Recorded data
^^^^^^^^^^^^^^^^

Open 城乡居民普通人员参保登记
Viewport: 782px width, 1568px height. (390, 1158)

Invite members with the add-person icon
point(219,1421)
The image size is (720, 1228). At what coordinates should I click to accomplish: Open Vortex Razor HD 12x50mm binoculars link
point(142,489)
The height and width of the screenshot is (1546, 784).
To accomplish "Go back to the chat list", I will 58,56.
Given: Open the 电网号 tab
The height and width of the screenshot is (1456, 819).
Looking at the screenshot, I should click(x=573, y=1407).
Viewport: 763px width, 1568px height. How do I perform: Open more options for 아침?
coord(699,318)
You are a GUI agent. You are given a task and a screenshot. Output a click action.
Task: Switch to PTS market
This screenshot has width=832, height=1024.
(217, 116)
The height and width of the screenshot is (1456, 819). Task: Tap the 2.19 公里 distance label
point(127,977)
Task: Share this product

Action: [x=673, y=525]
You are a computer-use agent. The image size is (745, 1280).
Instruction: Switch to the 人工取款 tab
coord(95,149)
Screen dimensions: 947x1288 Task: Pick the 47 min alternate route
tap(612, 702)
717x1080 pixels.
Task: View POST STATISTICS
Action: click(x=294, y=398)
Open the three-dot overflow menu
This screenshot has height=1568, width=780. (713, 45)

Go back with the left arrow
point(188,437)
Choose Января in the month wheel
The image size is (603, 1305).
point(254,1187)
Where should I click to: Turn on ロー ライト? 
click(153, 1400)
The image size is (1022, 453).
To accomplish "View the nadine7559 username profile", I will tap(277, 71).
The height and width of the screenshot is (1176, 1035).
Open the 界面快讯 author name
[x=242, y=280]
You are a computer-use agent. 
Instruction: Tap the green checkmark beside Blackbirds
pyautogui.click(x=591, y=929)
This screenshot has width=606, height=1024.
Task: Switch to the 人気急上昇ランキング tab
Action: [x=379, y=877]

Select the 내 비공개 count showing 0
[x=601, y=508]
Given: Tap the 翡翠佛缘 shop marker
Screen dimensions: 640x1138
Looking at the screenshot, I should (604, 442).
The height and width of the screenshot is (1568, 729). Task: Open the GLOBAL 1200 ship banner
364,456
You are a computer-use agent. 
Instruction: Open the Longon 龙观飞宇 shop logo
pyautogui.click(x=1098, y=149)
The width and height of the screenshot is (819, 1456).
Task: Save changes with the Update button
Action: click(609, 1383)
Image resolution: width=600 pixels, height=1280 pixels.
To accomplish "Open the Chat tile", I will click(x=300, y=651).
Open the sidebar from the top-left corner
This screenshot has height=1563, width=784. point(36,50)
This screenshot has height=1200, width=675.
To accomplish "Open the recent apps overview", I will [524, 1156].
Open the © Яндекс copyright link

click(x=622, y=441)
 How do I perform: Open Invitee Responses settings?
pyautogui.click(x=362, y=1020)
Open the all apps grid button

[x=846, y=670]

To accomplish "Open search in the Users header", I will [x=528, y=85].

^^^^^^^^^^^^^^^^

» GIVEN REQUEST: List every line of the recorded data that contains the word "back", matching case exactly.

» ANSWER FOR THIS EXERCISE:
To accomplish "Go back to the chat list", I will 58,56.
Go back with the left arrow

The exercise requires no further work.